Khartoum wants negotiations in the Qatari capital between the government and Darfur rebel groups to be completed within two months, ahead of Sudan’s presidential and legislative elections.
“Some groups are demanding more time. We have told mediators that time is running out and that negotiations must not exceed the third week of March,” Sudan’s Minister of Culture Amin Hassan Omar said in Doha on Sunday.
Sudanese government officials and rebel groups present in Doha have not been yet involved in direct talks, Omar told reporters. Instead consultations are being held with mediators from the United Nations, African Union and Qatar.
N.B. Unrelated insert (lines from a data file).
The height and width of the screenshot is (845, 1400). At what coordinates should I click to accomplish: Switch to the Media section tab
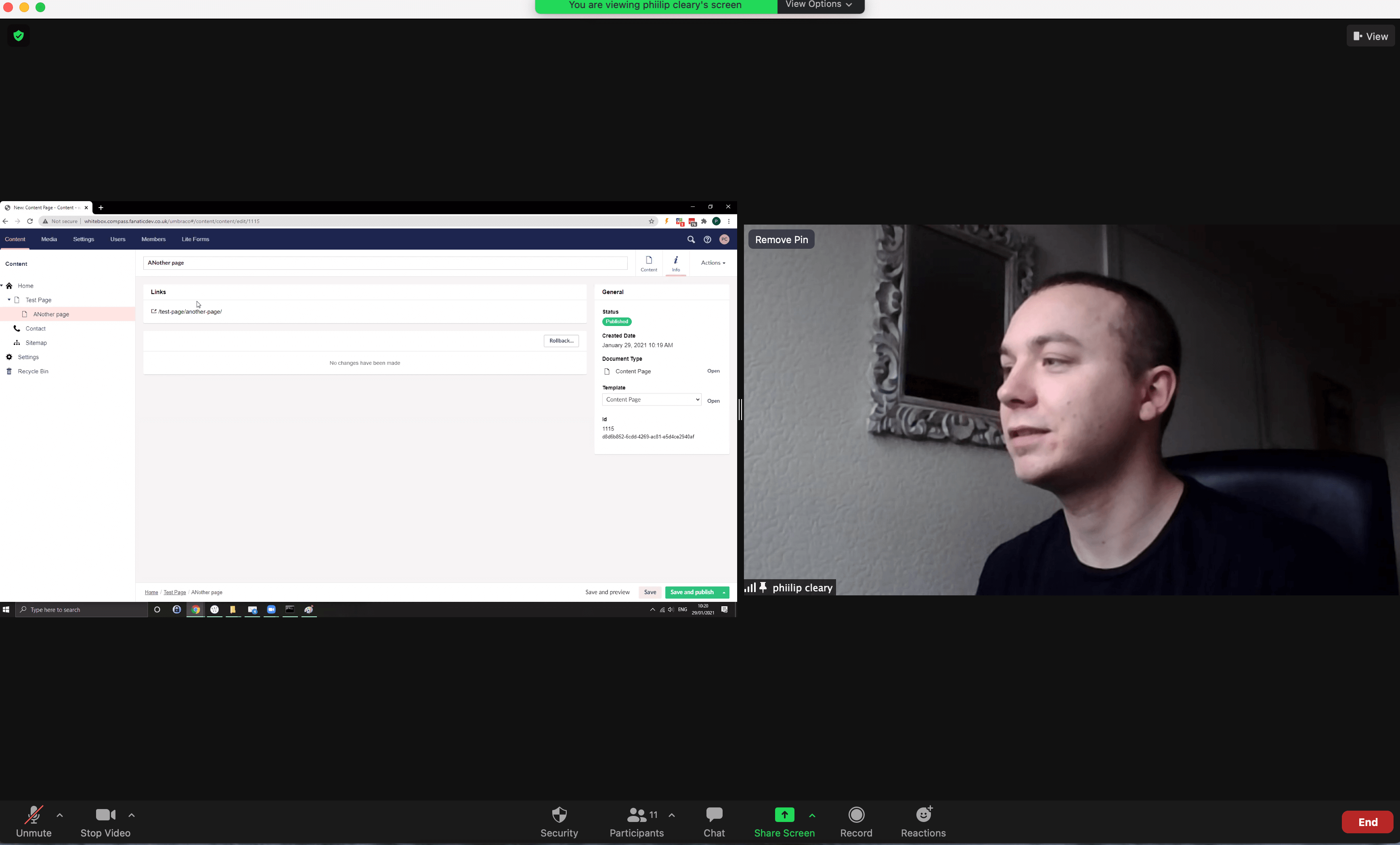click(x=49, y=240)
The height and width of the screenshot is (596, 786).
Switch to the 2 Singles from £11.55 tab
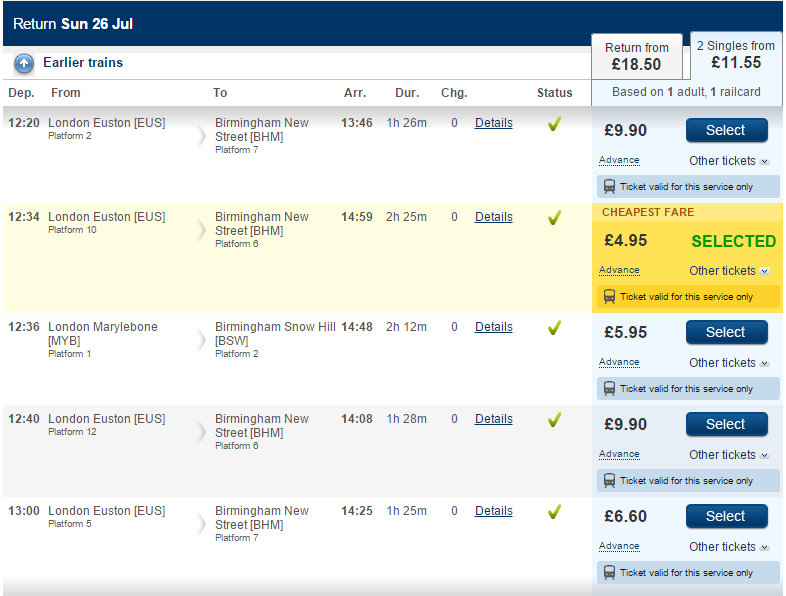[x=736, y=55]
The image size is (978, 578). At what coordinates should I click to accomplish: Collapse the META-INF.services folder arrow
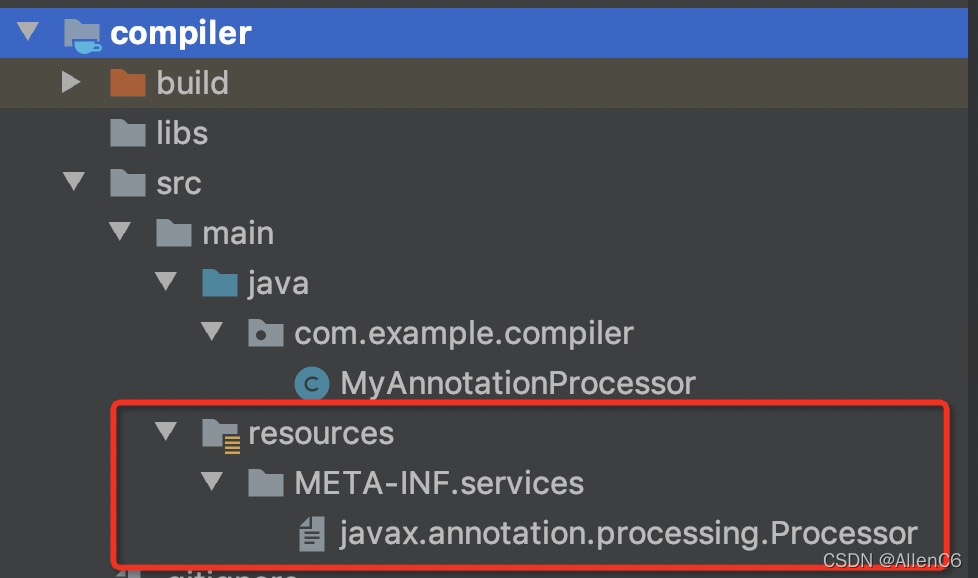click(212, 481)
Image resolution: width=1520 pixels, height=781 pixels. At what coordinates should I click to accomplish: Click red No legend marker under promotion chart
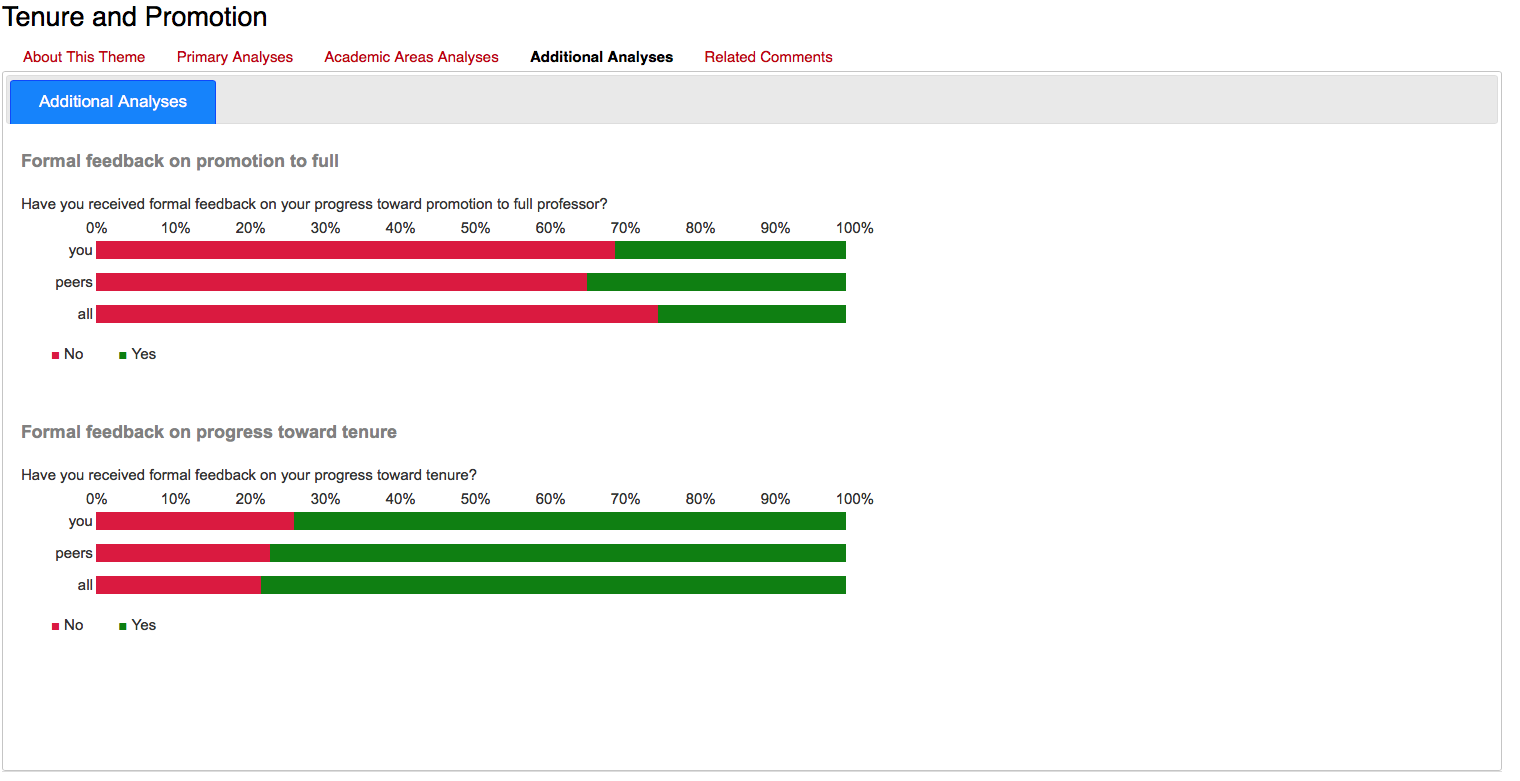coord(56,355)
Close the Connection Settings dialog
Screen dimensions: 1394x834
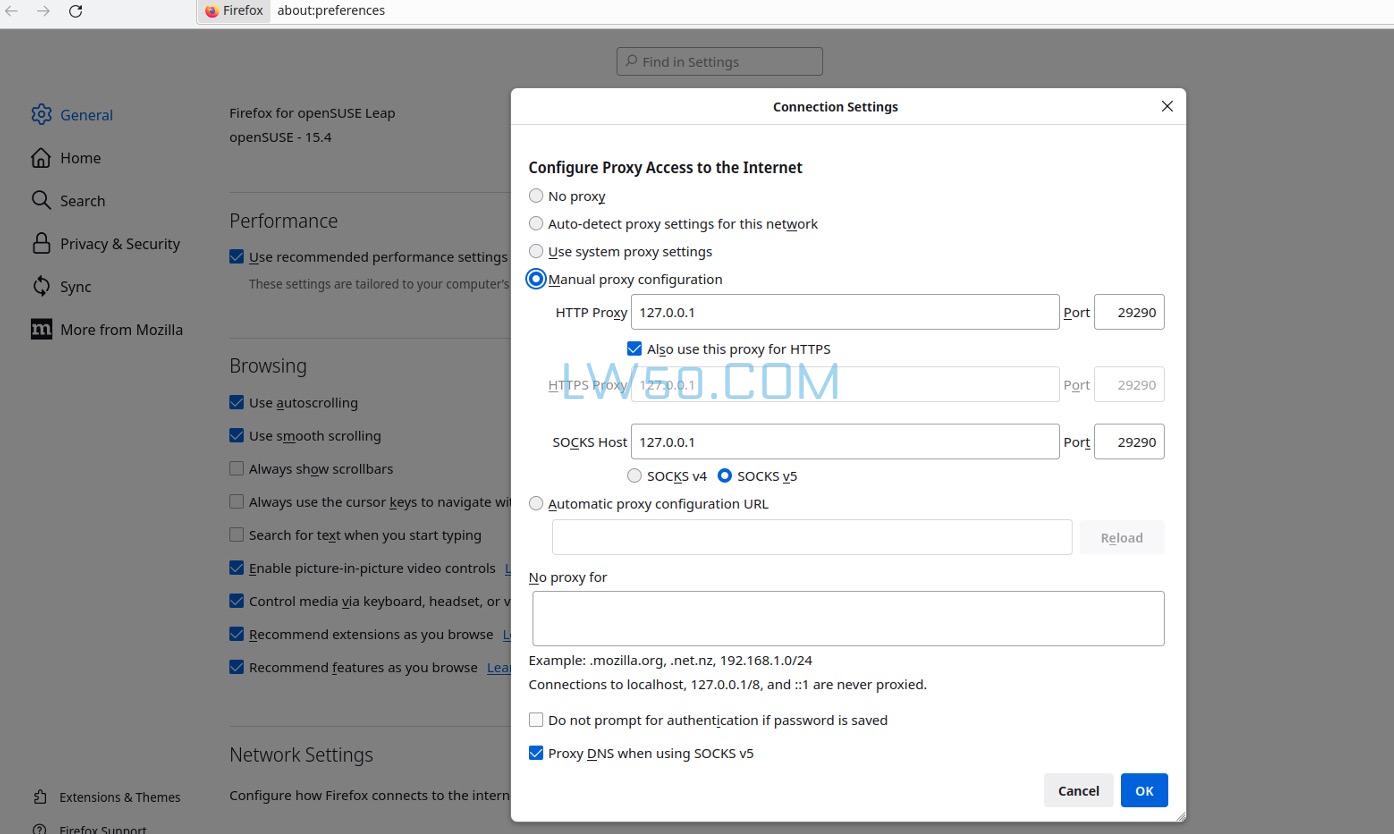[x=1166, y=106]
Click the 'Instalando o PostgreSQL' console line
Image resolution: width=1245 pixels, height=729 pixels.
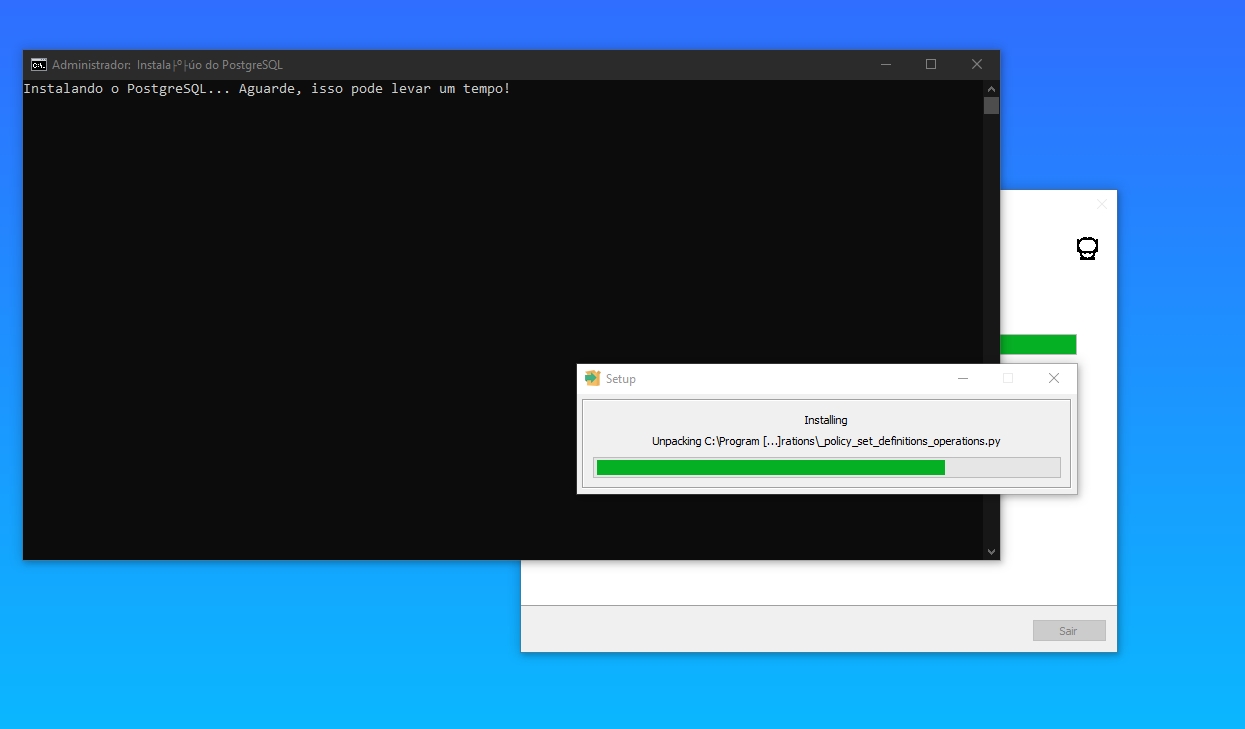[266, 89]
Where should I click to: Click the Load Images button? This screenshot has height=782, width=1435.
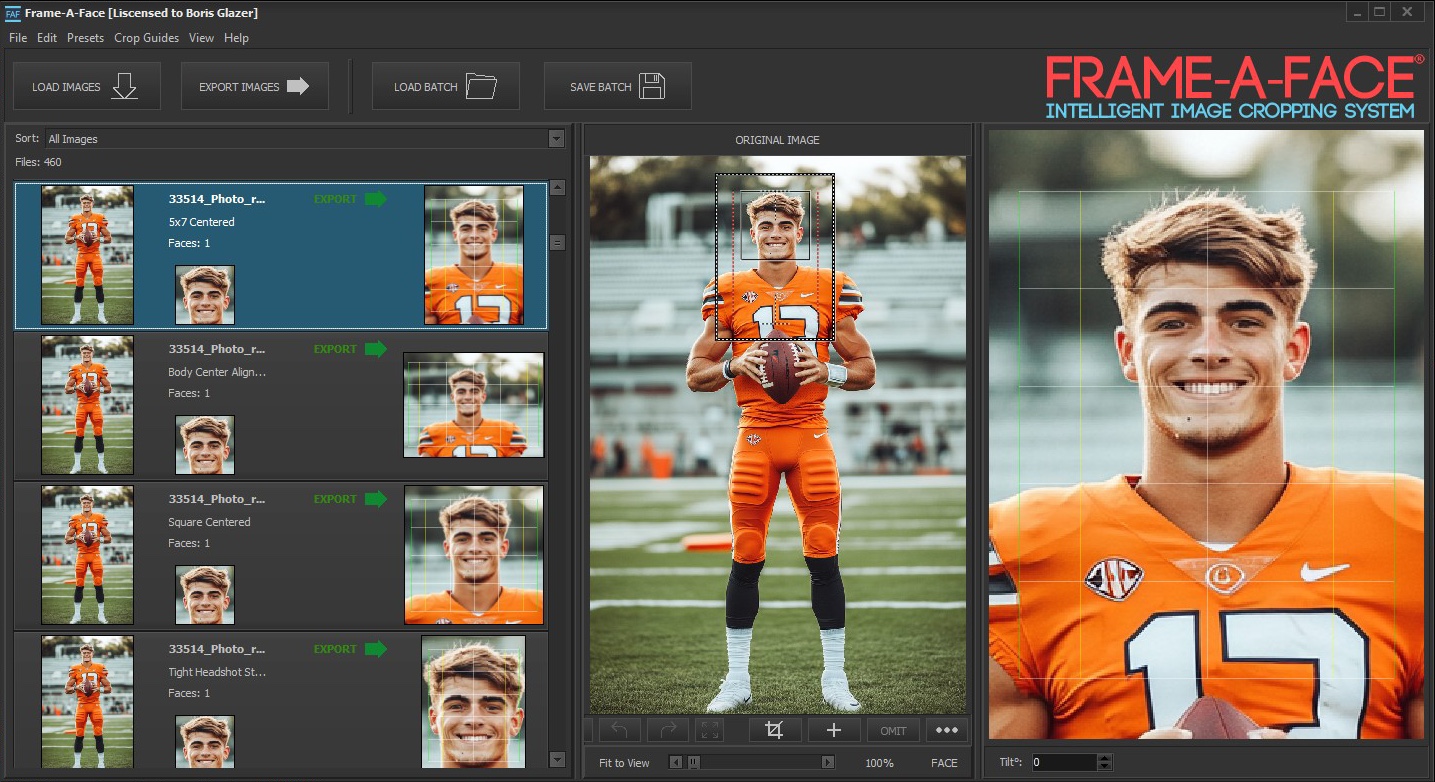click(x=86, y=87)
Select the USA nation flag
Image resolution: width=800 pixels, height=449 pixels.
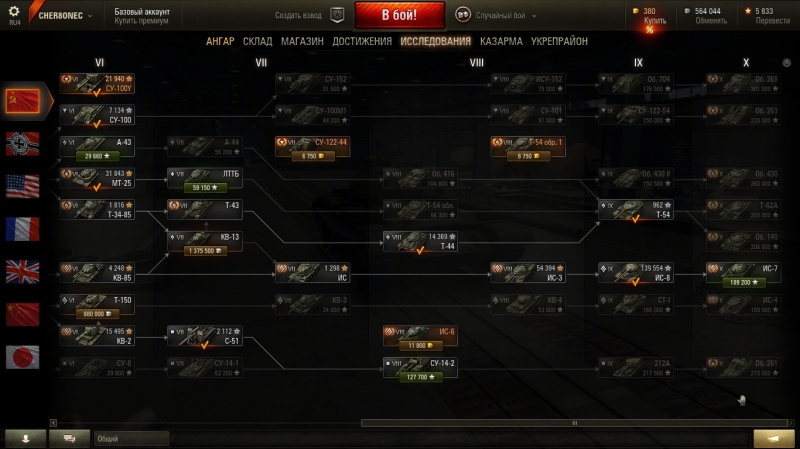[22, 186]
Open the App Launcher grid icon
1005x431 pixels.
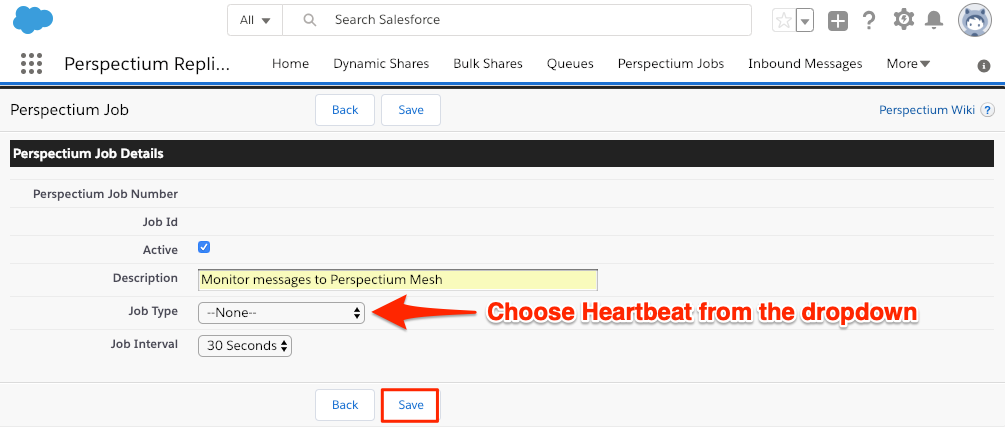[x=31, y=63]
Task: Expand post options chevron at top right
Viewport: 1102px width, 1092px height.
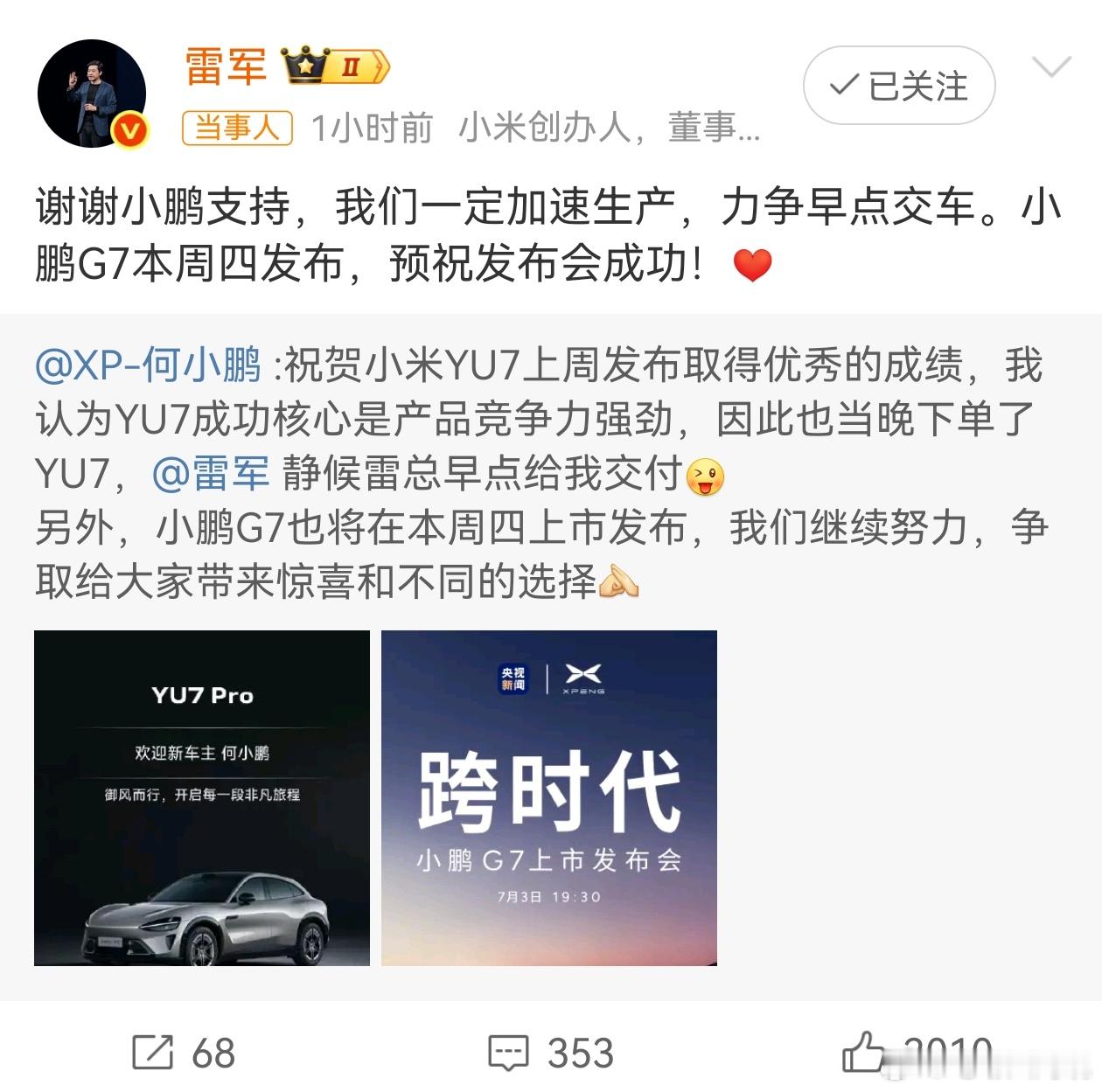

Sudan is due to hold elections in April, the country’s first in 24 years, while a referendum is to be held in January 2011 on independence for the south of the country.
The Darfur conflict erupted in February 2003, when rebels took up arms against the government in Khartoum and its allies.
Over the last six years, the rebels have fractured into multiple movements, fraying rebel groups, banditry, flip-flopping militias and the war has widened into overlapping tribal conflicts.
The United Nations says up to 300,000 people have died from the combined effects of war, famine and disease and more than 2.7 million fled their homes.
Many of the rebels enjoy direct and indirect foreign support that helped fuel the conflict, with some critics pointing the finger at France, which has a military presence in neighbouring Chad – also accused of arming the Sudanese rebels.